Top
Best
New

Posted by coloneltcb 5 days ago

Guy running a Google rival from his laundry room(www.fastcompany.com)
245 points | 150 commentspage 2
evanjrowley 4 days ago|
Search websites by Ryan Pearce:

- SearchaPage - Web Search Engine https://searcha.page/

- Seek Ninja - Stealthy Search Engine https://seek.ninja/

317070 4 days ago||
https://searcha.page/s?q=blog https://seek.ninja/s?q=blog

Both of them are erroring out right now?

chiefsearchaco 4 days ago|||
Yep, it was load. Usage increased 20x week over week, especially today. I think I failed my trial by fire. Got a good plan for scaling capacity and better UX for when its under strain.
kitd 4 days ago|||
Were you trying them via Chrome, by any chance? ;)
jslakro 4 days ago||
firefox here and it's not working
thm 4 days ago||
I'm running one for news https://mozberg.com - not in my basement though.
cosmicgadget 4 days ago||
Where is it?
lxe 4 days ago||
This is a cool hobby project, but why is this notable? Why a FastCompany article? I'm trying to figure out anything that sets this apart from thousands of other little hobby search projects.

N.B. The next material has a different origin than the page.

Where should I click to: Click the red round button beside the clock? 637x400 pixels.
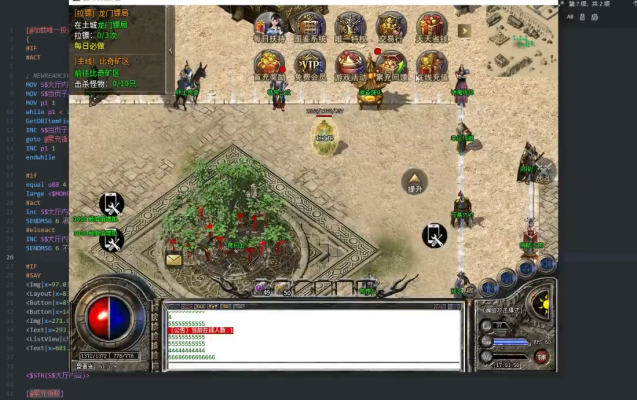click(541, 355)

I understand companies like Perplexity or Brave or DuckDuckGo "rivialing Google", but building a hobby index and crawler is nice, and worthy of a "Show HN: "... but an actual media article?

gowld 4 days ago|
It's only notable as a clickbait narrative for ignorant readers -- FastCompany's target market
the_real_cher 4 days ago||
I always wondered why someone couldn't do this.

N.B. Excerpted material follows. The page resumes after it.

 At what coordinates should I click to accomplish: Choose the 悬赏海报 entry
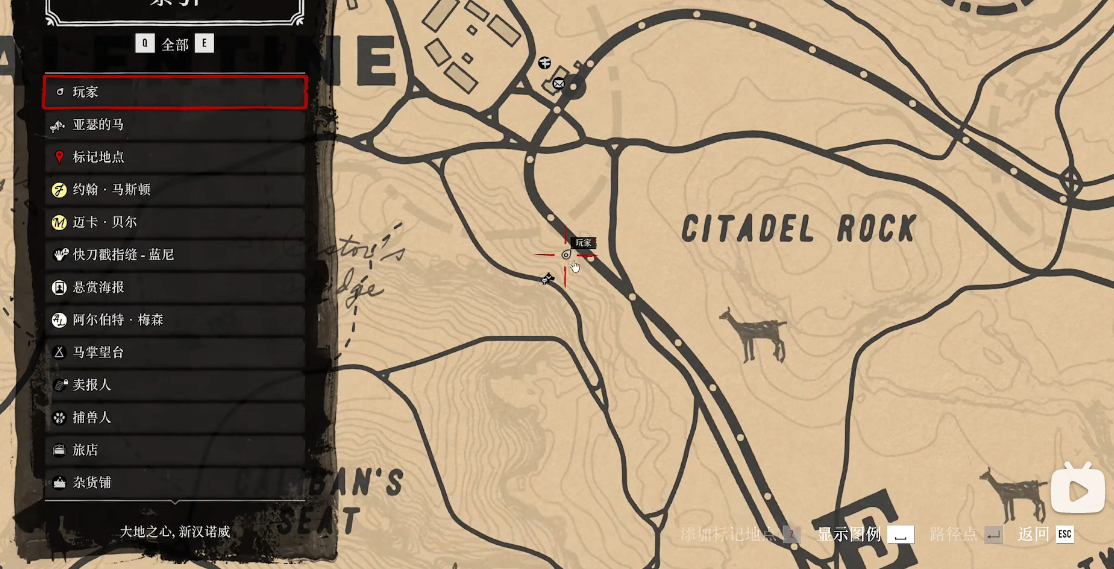(x=175, y=287)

Google was invented many years ago by two guys in a dorm room and since then there's been so many white papers and advancements in the public sphere and the actual underlying problem has not changed that much, that it seems like it could be done by a small group or independent person.

dec0dedab0de 4 days ago||
Crawling is much more difficult than it used to be. Significantly more content is behind a login, Javascript is required for way more than it should be, and almost the entire web is behind cloudflare or another type of captcha.
marginalia_nu 4 days ago||
These things are actually fairly small problems.

The parts that absolutely require JS can't be reliably linked to and nobody indexes that stuff. Most apparent SPA:s serve a HTML alternative if you don't claim to be a web browser in the UA.

Cloudflare and the like are also fairly easy to deal with as long as your crawler is well behaved. You can register the fingerprint and mostly get access to cf:ed websites.

non_aligned 4 days ago|||
I think there are two factors that helped Google. First, the search engine landscape back then was absolutely abysmal. I'm sure someone will chime in saying that it's abysmal today as well, but the reality is that 99%+ of consumer searches get good results today. And that's simply because the nature of search has changed: we have billions of people using the internet, and they overwhelmingly just search for products to buy, local restaurants that offer takeout, or for familiar pop content to watch or listen to. And there's some SEO spam there, but also pretty fierce quality assurance by search engines.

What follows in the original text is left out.